Aim of the task:
Only the lines from the one containing "This screenshot has width=1600, height=738." to the end of the data should be copied, exactly and without pictures.

Record set:
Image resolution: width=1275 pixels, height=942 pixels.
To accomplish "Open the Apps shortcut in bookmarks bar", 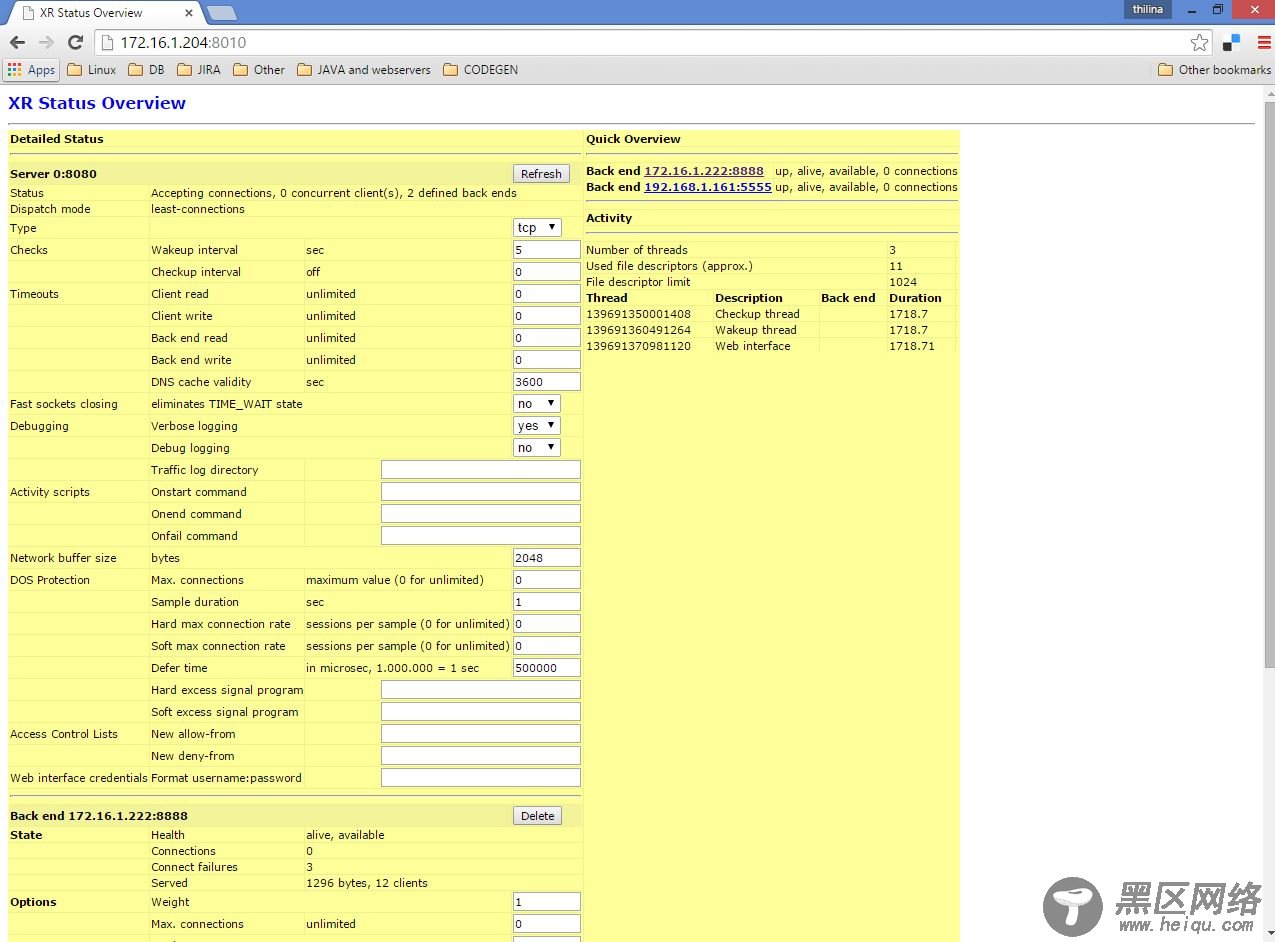I will point(31,70).
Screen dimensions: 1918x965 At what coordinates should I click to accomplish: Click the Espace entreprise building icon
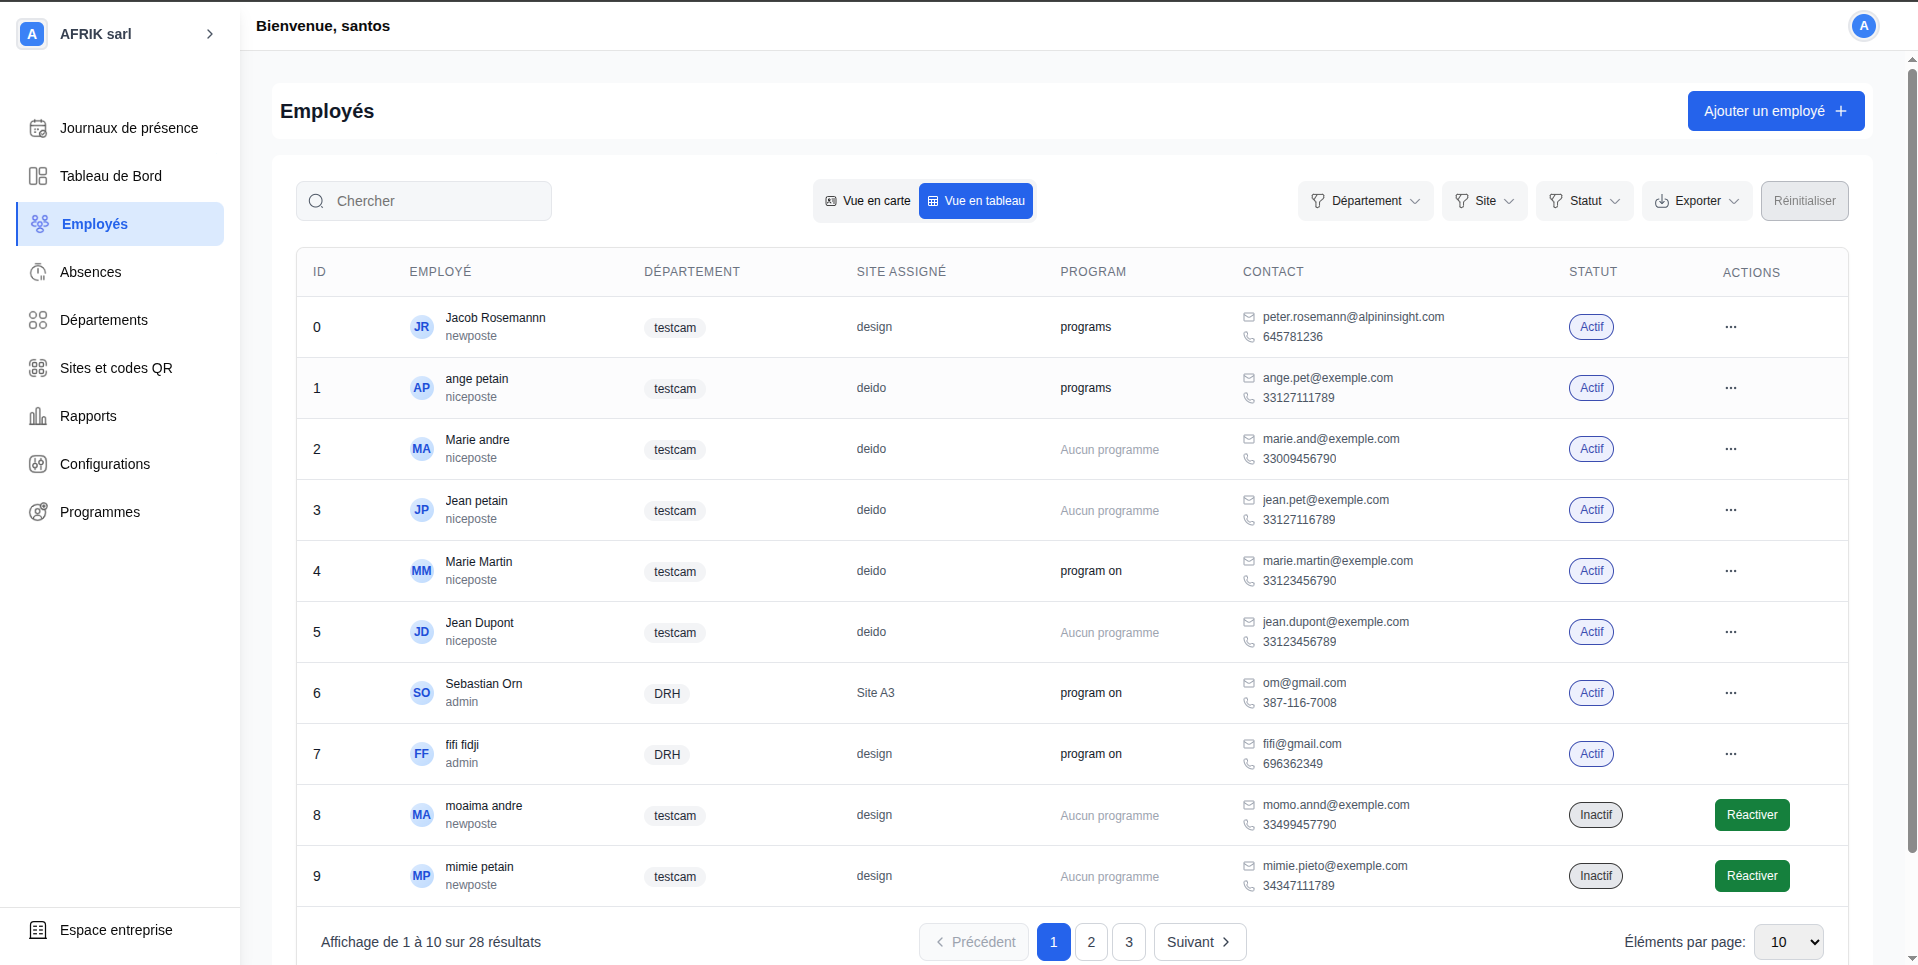tap(38, 930)
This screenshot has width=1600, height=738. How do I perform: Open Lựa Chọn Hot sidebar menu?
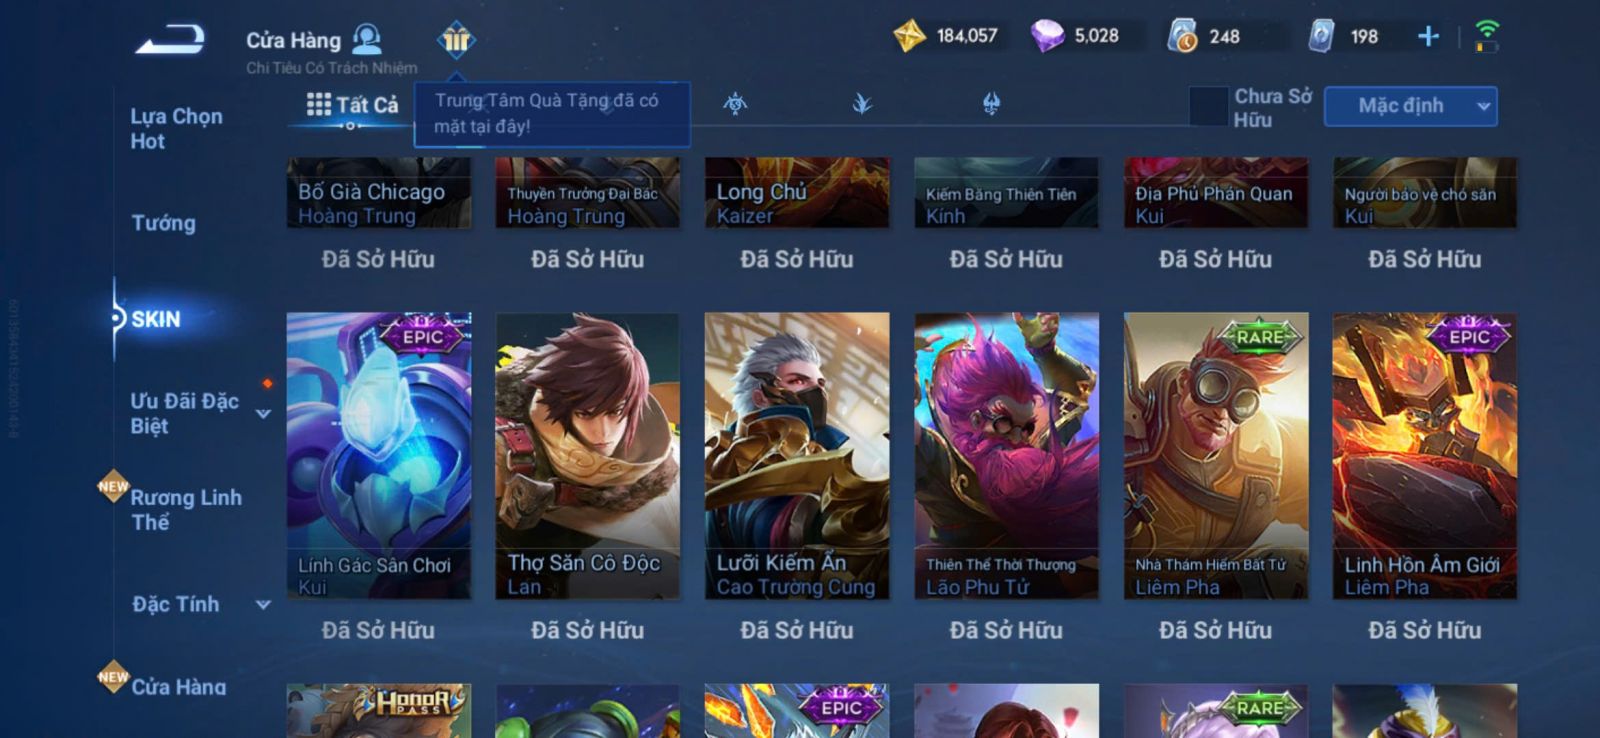coord(176,128)
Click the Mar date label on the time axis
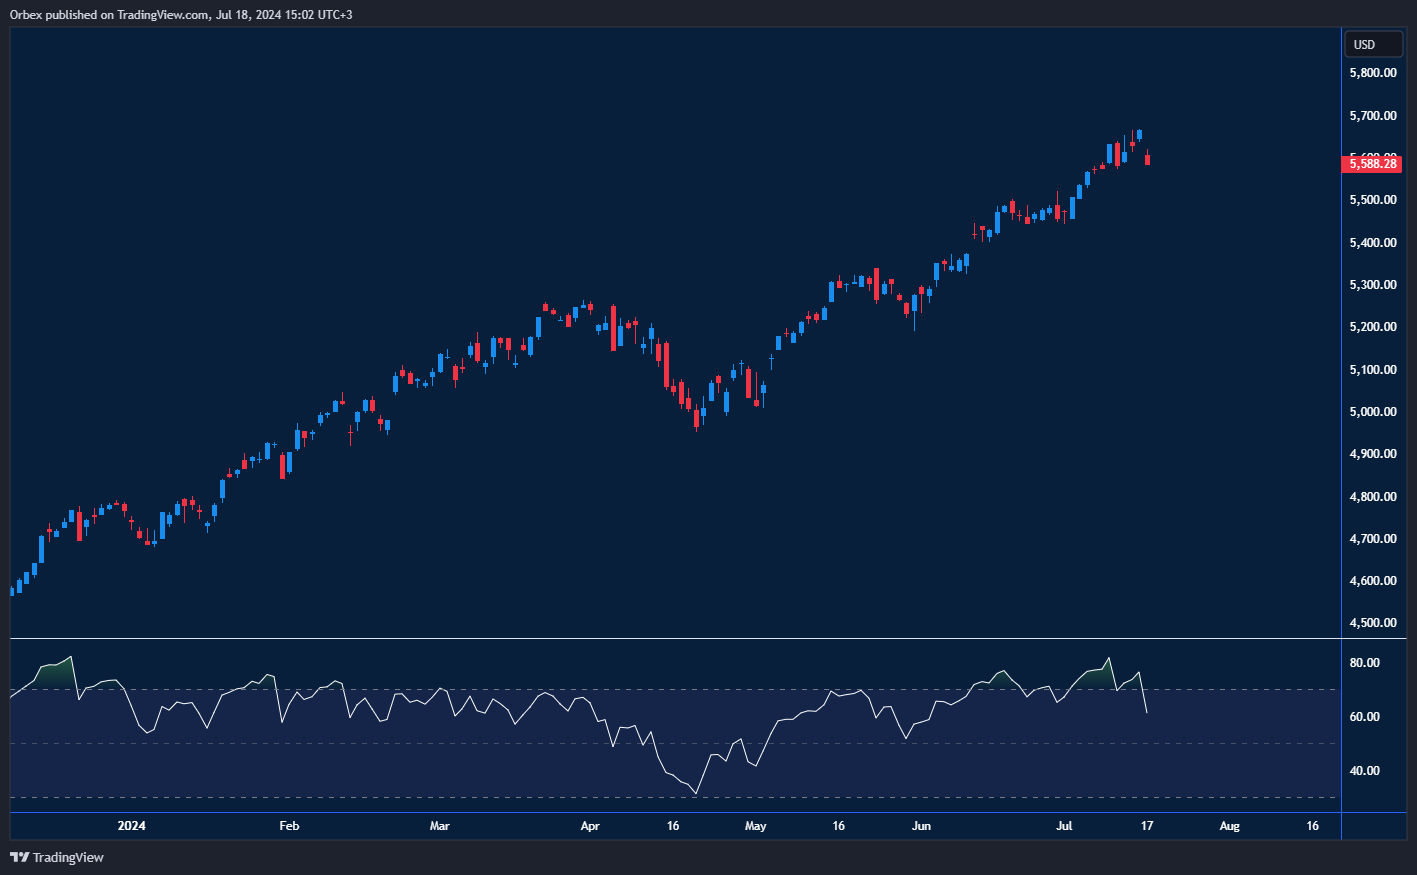This screenshot has width=1417, height=875. pyautogui.click(x=439, y=826)
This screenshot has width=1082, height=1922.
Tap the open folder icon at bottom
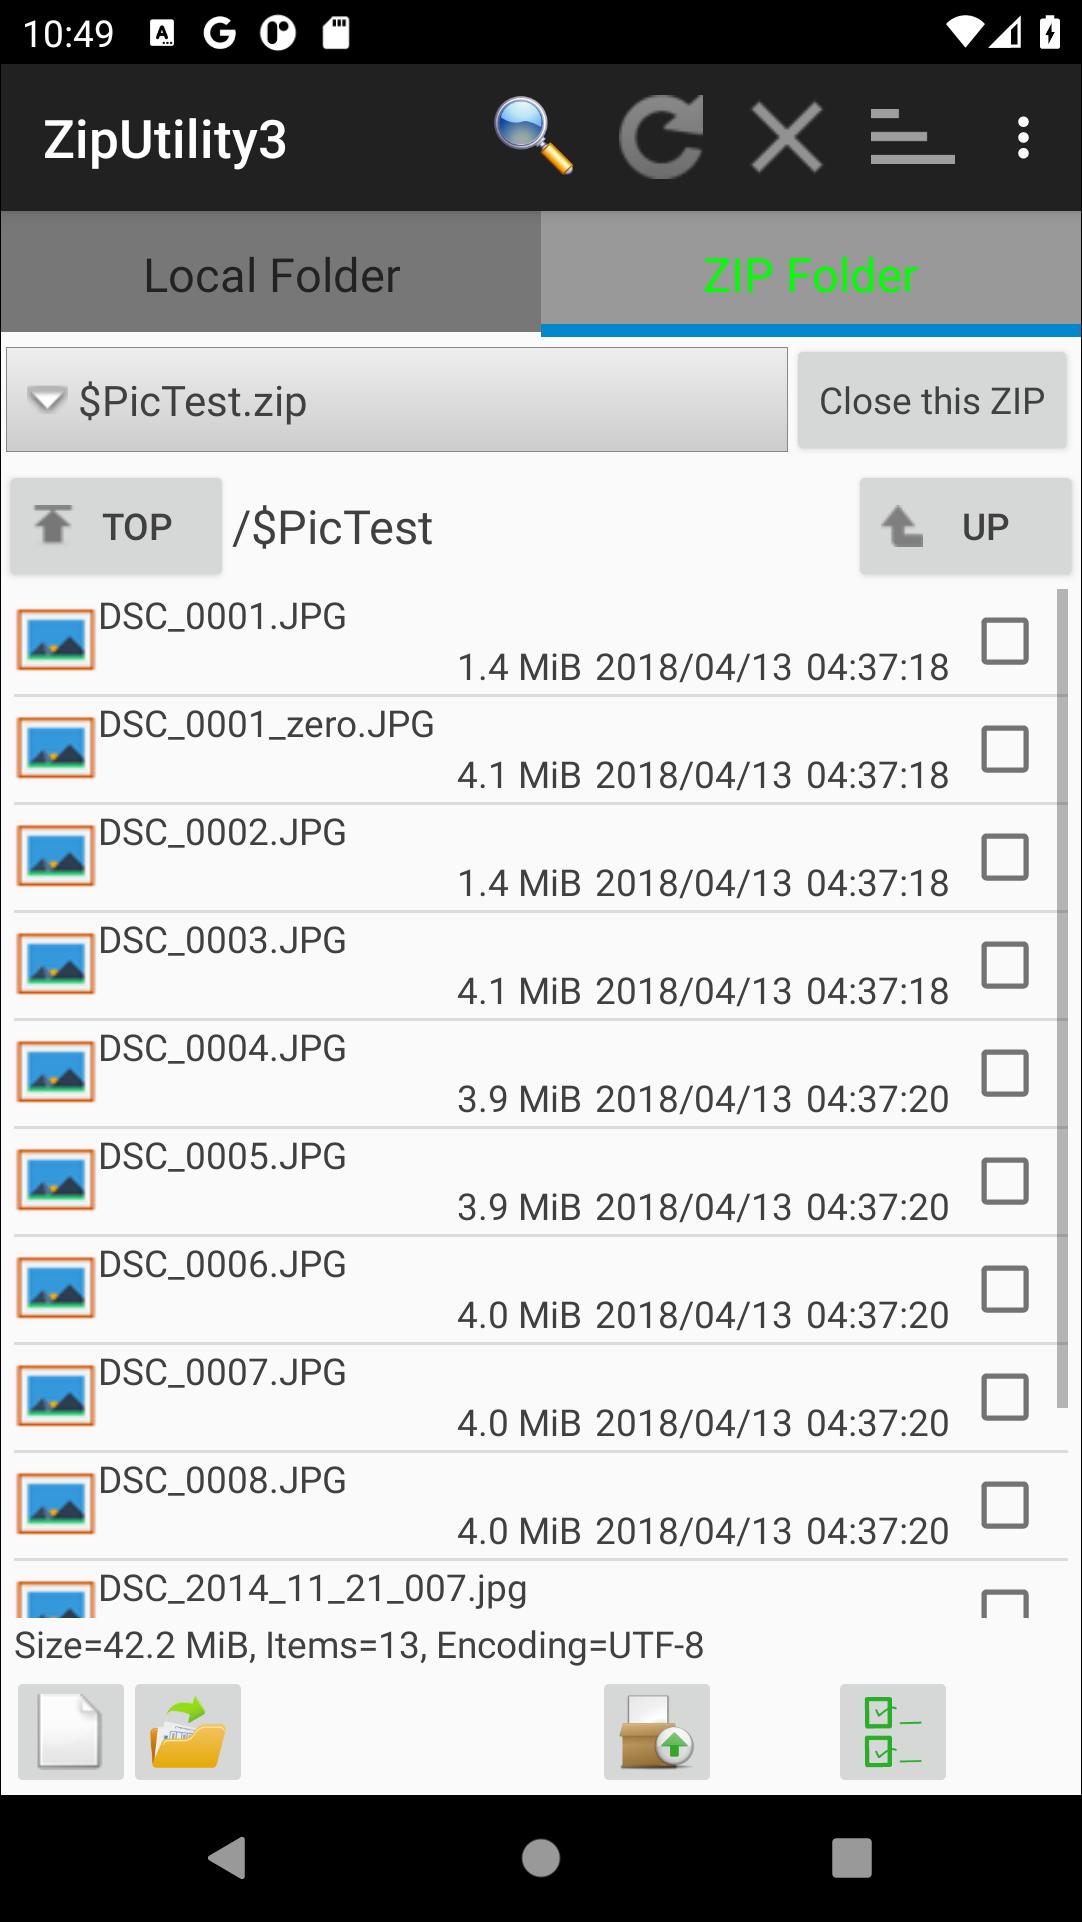(x=188, y=1732)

Output of the exercise:
This screenshot has width=1600, height=738. How do I perform: Open Lựa Chọn Hot sidebar menu?
coord(176,128)
Click the Mar date label on the time axis
This screenshot has width=1417, height=875. pyautogui.click(x=439, y=826)
This screenshot has width=1082, height=1922.
Tap the open folder icon at bottom
(x=188, y=1732)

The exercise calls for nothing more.